Francesco d’Amore, MD
Dose-dense induction with high-dose chemotherapy/autologous stem-cell transplantation (HDT/ASCT) is reasonable for use as first-line treatment of transplantation-eligible patients with systemic peripheral T-cell lymphomas (PTCLs), according to the final results of the Nordic Lymphoma Group (NLG) prospective phase II trial NLG-T-01 study.
Francesco d’Amore, MD, associate professor of Hematology at Aarhus University Hospital in Aarhus, Denmark, and colleagues elsewhere treated patients with an induction regimen of six cycles of biweekly CHOEP (cyclophosphamide, doxorubicin, vincristine, etoposide, and prednisone). Because of reports of increased toxicity with weekly CHOEP in elderly patients with diffuse large B-cell lymphoma, etoposide was not given to study participants aged ≥60 years. If determined to be in complete or partial remission, patients underwent consolidation with HDT/ASCT.
Except for ALK-positive anaplastic large-cell lymphoma (ALCL), systemic PTCLs treated with standard therapy have worse outcomes than B-cell lymphomas, the authors wrote. The role of HDT/ASCT is still being explored, and most data to date are from small retrospective series. There have been few prospective studies examining upfront HDT/ASCT in a cohort of exclusively PTCL patients, and most such studies are limited by their small sample size.

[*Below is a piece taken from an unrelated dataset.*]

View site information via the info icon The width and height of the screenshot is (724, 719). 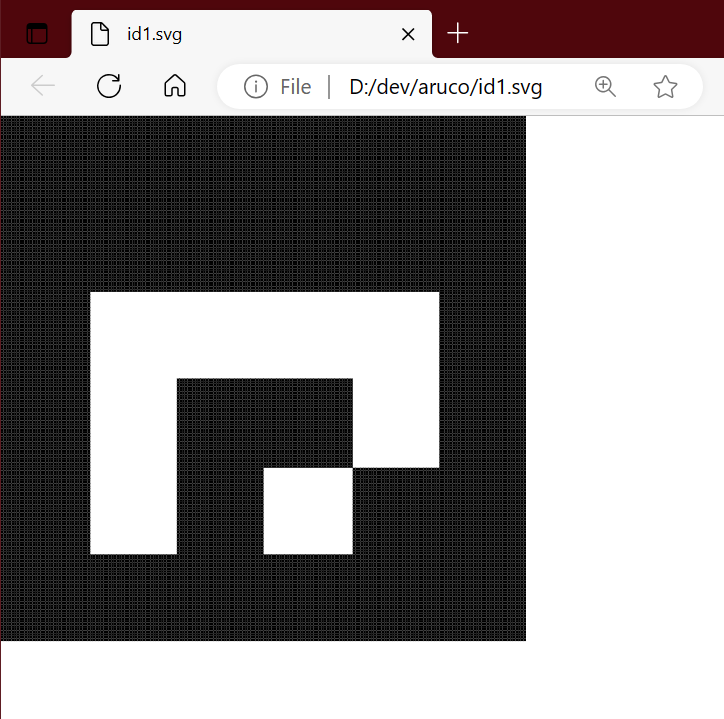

Subjects in the NLG-T-01 study ranged from 18 to 67 years of age and had newly diagnosed systemic PTCL. Individuals with ALK-positive ALCL, primary cutaneous, and primary leukemic subtypes were not eligible for the study, which the authors believe to be the largest clinical trial to date in PTCL.
Overall, 160 patients with histologically confirmed PTCL comprised the intent-to-treat population. Of these patients, 115 underwent HDT/ASCT; 90 patients were in complete remission at 3 months posttransplantation. Early failures occurred in 26% of patients, and treatment-related deaths occurred in 4%.
At a median follow-up of 60.5 months, 83 patients were alive. The study’s treatment regimen was associated with an overall survival (OS) and progression-free survival (PFS) of 51% (95% CI, 43%-59%) and 44% (95% CI, 36%-52%), respectively.
Also, patients with ALK-negative ALCL histology had a better outcome. Their 5-year OS was 70% and their 5-year PFS was 61%.
The investigators noted that while patient selection is invariably present in a transplantation study because of age and/or comorbidity criteria, the high median age of the study cohort (57 years) coupled with the adverse risk profile of study participants demonstrate a low selection bias.
They also emphasized that their analysis is based on a “robust” median follow-up, which is longer than the 18- and 33-month median follow-up reported in other recent major prospective PTCL studies.
d’Amore F, Relander T, Lauritzsen GF, et al. Upfront autologous stem-cell transplantation in peripheral T-cell lymphoma: NLG-T-01. J Clin Oncol. 2012;30(25):3093-3099.